### Task objective
Return every line of the records that includes the string "Sort".

Source records:

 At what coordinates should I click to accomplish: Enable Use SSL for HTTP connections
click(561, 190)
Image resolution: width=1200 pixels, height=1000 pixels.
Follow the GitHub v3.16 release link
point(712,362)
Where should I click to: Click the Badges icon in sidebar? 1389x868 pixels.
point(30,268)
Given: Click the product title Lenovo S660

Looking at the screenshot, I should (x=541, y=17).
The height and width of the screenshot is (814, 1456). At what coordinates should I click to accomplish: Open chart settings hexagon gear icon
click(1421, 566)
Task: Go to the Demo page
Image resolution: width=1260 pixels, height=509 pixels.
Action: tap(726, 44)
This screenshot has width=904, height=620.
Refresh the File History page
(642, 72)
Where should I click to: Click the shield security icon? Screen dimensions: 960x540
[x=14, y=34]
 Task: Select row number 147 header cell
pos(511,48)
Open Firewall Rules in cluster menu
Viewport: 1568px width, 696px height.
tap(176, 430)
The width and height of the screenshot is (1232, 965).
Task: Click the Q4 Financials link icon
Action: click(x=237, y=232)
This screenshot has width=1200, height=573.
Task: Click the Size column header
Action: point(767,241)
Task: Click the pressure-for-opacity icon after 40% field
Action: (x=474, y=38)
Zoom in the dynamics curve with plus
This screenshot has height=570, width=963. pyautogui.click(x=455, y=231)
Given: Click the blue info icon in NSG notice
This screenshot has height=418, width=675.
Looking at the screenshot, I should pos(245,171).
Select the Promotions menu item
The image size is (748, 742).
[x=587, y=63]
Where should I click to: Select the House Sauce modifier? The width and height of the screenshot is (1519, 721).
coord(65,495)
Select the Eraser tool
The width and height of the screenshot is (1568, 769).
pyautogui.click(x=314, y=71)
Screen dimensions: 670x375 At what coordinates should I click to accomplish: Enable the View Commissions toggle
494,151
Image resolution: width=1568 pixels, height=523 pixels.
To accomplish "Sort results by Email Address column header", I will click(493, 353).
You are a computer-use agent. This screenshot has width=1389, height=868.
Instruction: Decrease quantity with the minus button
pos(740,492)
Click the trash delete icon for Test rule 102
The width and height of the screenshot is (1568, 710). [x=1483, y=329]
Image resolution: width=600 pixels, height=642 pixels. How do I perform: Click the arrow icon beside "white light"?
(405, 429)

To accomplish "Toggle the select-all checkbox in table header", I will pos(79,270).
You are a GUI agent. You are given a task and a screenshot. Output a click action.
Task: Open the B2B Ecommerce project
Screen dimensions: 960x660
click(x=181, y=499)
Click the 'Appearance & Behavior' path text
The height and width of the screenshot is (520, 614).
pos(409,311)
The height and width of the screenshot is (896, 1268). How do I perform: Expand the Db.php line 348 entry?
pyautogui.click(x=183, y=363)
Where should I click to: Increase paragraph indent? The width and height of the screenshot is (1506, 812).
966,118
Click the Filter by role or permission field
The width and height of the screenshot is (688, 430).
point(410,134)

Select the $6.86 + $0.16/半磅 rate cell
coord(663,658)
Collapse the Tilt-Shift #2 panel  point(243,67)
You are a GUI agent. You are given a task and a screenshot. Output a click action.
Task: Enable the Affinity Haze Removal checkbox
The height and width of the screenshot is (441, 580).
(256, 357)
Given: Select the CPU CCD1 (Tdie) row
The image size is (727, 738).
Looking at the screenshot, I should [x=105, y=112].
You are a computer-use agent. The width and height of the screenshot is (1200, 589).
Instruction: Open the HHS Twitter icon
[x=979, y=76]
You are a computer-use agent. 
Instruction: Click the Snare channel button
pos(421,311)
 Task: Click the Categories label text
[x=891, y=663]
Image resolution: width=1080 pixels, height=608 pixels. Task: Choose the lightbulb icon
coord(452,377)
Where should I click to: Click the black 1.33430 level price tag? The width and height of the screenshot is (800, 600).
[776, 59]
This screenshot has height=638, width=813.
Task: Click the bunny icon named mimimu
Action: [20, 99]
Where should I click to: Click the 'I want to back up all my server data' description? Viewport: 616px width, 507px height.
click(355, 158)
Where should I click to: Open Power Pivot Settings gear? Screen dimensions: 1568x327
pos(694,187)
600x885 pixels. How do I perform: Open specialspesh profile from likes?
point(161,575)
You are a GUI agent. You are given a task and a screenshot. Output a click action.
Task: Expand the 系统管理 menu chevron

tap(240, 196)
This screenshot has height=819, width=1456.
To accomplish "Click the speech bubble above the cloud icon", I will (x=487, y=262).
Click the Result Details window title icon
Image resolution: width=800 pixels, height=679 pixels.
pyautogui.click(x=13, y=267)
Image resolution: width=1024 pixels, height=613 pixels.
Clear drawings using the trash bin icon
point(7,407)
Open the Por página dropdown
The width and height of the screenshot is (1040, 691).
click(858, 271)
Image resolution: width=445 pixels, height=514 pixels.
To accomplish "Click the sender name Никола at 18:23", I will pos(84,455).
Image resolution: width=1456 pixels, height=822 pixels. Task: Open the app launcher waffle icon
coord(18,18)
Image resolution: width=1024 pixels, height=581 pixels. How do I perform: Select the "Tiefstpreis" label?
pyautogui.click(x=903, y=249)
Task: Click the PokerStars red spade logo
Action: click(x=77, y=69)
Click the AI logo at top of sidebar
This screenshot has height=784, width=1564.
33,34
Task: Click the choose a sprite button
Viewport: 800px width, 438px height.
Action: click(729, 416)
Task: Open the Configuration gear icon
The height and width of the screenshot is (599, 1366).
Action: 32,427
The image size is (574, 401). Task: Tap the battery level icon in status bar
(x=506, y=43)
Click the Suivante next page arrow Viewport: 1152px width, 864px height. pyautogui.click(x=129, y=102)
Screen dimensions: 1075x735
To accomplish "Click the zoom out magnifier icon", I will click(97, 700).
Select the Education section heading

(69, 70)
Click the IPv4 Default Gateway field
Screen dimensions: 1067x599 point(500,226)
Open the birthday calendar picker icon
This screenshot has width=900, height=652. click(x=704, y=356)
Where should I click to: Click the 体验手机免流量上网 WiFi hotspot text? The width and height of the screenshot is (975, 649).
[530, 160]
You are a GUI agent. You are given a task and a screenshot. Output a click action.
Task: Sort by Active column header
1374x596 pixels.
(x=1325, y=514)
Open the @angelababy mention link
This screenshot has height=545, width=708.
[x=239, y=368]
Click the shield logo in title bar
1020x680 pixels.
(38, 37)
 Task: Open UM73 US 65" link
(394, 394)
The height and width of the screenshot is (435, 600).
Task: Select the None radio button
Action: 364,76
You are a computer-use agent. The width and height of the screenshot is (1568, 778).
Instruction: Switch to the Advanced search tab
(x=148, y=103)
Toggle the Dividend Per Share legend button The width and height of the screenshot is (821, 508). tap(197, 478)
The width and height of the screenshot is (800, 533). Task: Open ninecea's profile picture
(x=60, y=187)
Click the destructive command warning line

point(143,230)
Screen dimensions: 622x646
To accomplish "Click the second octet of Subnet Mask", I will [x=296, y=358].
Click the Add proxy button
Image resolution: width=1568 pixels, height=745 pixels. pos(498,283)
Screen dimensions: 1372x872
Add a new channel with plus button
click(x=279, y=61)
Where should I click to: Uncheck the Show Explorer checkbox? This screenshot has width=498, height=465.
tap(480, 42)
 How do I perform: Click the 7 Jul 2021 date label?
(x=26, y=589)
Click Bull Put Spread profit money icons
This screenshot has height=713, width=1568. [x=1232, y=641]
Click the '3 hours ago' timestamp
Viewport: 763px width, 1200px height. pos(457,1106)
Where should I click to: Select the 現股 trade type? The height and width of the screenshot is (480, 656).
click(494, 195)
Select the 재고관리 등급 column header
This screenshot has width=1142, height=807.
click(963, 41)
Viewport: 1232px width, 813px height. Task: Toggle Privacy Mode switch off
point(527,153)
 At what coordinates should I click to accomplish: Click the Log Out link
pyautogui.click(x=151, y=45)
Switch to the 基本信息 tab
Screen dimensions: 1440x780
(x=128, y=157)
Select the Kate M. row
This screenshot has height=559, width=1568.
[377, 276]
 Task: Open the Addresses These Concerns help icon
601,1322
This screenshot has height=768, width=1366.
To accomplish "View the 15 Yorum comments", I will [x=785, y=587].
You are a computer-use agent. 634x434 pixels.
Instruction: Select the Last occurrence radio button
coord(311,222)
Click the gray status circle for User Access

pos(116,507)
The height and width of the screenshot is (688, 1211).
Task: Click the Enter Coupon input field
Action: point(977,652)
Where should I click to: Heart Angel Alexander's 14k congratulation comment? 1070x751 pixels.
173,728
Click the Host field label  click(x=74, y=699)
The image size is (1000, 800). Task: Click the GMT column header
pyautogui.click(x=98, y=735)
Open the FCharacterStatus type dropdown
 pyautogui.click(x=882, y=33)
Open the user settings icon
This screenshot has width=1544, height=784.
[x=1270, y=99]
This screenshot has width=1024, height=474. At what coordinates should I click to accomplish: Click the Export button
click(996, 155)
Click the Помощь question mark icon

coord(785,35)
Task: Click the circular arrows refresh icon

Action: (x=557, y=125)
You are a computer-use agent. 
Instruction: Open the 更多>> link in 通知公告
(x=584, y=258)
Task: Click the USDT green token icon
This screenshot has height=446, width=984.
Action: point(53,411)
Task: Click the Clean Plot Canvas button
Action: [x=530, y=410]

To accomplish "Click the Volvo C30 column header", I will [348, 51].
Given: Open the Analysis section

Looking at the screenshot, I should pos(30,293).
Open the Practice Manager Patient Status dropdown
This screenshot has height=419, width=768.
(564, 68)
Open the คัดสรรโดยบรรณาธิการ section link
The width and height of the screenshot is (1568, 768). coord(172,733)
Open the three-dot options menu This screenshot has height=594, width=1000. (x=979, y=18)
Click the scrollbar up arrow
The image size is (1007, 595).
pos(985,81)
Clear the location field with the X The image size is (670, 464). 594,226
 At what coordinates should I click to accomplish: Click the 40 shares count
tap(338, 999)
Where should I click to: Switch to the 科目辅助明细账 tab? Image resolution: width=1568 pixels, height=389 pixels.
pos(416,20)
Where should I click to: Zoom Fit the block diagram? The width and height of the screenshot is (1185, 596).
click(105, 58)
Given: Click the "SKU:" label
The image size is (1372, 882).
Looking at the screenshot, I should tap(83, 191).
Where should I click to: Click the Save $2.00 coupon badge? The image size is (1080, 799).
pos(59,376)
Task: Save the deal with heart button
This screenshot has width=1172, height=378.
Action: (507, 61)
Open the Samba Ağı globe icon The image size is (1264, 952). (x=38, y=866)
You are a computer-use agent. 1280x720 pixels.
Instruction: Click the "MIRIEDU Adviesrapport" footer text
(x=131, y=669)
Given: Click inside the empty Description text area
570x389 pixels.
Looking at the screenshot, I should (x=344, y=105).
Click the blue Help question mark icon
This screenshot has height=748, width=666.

### Result
To accomplish "Sort results by Email Address column header", I will click(493, 353).
Task: Sort by Active column header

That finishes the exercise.